One of the key messages to emerge is the need for HR people to move away from their dependence on searching out and applying ‘best practice’ – because in uncertain and rapidly changing work environments, those standard approaches are often not fit for purpose.
What the profession needs to do instead, suggests the CIPD, is to think more widely about the high-level principles it should be using to guide its decisions, support the judgements and compromises it has to make and enable it to give trusted and credible advice.
The debate about what these core principles should be is still ongoing – but in the meantime the CIPD has come up with the following list of eight ‘lenses’ practitioners can look through to help inform and guide their decision-making (you can read more detail in the CIPD report ‘From Best to Good Practice HR: Developing Principles for the Profession’)
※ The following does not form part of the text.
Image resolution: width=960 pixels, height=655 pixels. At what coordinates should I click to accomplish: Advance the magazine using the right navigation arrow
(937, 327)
It’s an interesting exercise to think about how you might use these ‘lenses’ in the course of your daily working life – when designing a new performance appraisal programme, putting together a succession plan or thinking about the best way to recruit top talent. And it’s perhaps equally interesting to think about whether the Board would apply the same principles when undergoing a merger, implementing a restructuring or planning for some kind of major change programme.
1. Well-being Lens:
This is based on the idea that workplaces should promote well-being in its widest sense, not just because it increases employee productivity or productivity, but as an outcome in itself. Work should provide individuals with autonomy and happiness.
2. Rights Lens:
Individuals shouldn’t be treated simply as a means to an end. People have a right to be protected from harm and to have a choice over what happens to them. In the workplace, this means the right to be treated with dignity and respect.
3. Merit Lens:
Workplaces should be designed to guarantee equal opportunities based on individual talent and hard work, rather than irrelevant characteristics such as gender, race, sexuality and social class.
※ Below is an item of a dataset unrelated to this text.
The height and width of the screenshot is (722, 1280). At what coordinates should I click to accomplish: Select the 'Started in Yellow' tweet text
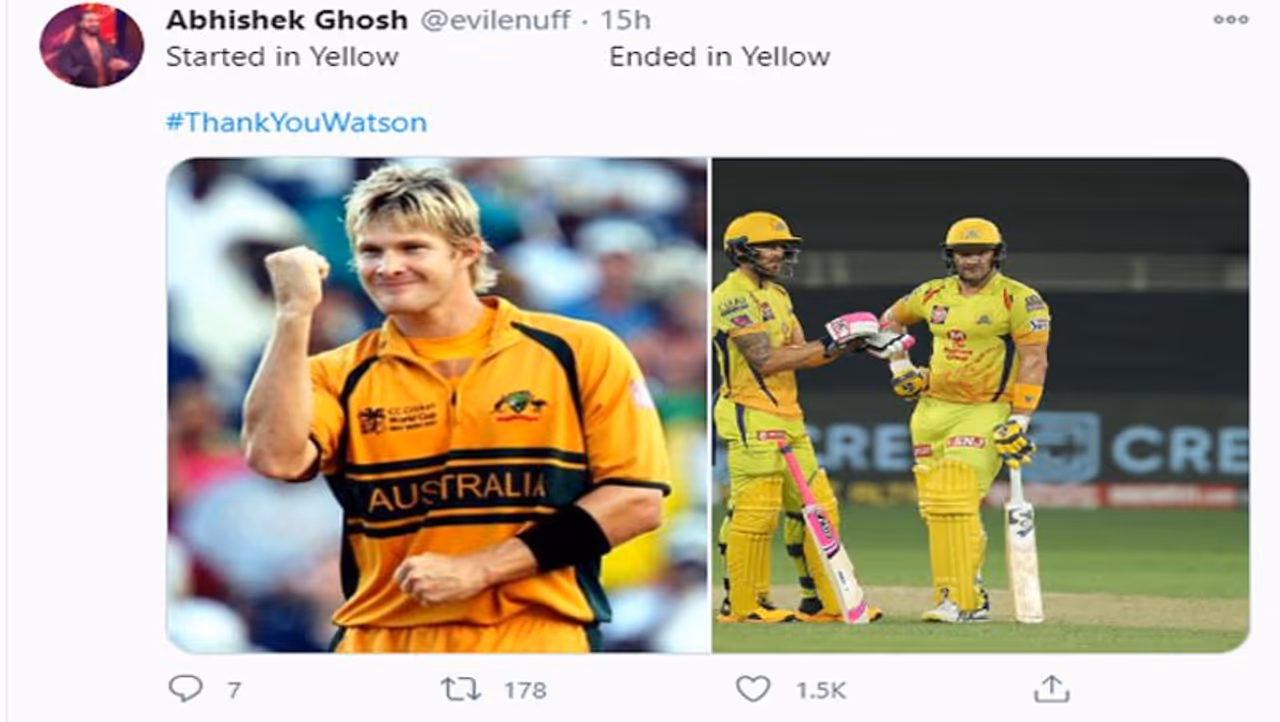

4. Fairness as Justice Lens:
In practice, not everyone is able to compete based on their merit. People have unequal access to education and development, for example, and don’t have the same ‘power’ to argue their cause independently. Workplaces should be designed with an eye to those who might end up being the worst off as a result of the decision.
5. Market Lens:
Rather than distributing benefits based on ability and need, people should get what they can freely negotiate. Some people are lucky enough to have scarce qualities and ability to negotiate freely to command higher wages, for example. Others are unfortunate to end up with less, even though they may be no less worthy.
6. Democracy Lens:
People should be able to influence the decisions that affect them. Workplaces should give a right of voice to everyone whose interests are at stake and implement procedures for agreeing decisions collectively.
7. Character Lens:
Decision-makers should demonstrate integrity, despite circumstances that might require compromising the principles. Making choices in a difficult situation is about not following a rule, but doing the ‘right’ thing, something a ‘decent person’ would do.
8. Handing Down Lens:
The long term interests of people, organisations and society are more important than short-term gains. Workplace decisions should look to preserve the past and support the future interests of the people, the business and the communities.
What’s your view? Do you think the eight lenses would help you raise the bar on HR practice in the business? Or do you think some of the principles are unlikely to be embraced by senior leaders who are focused on commercial realities?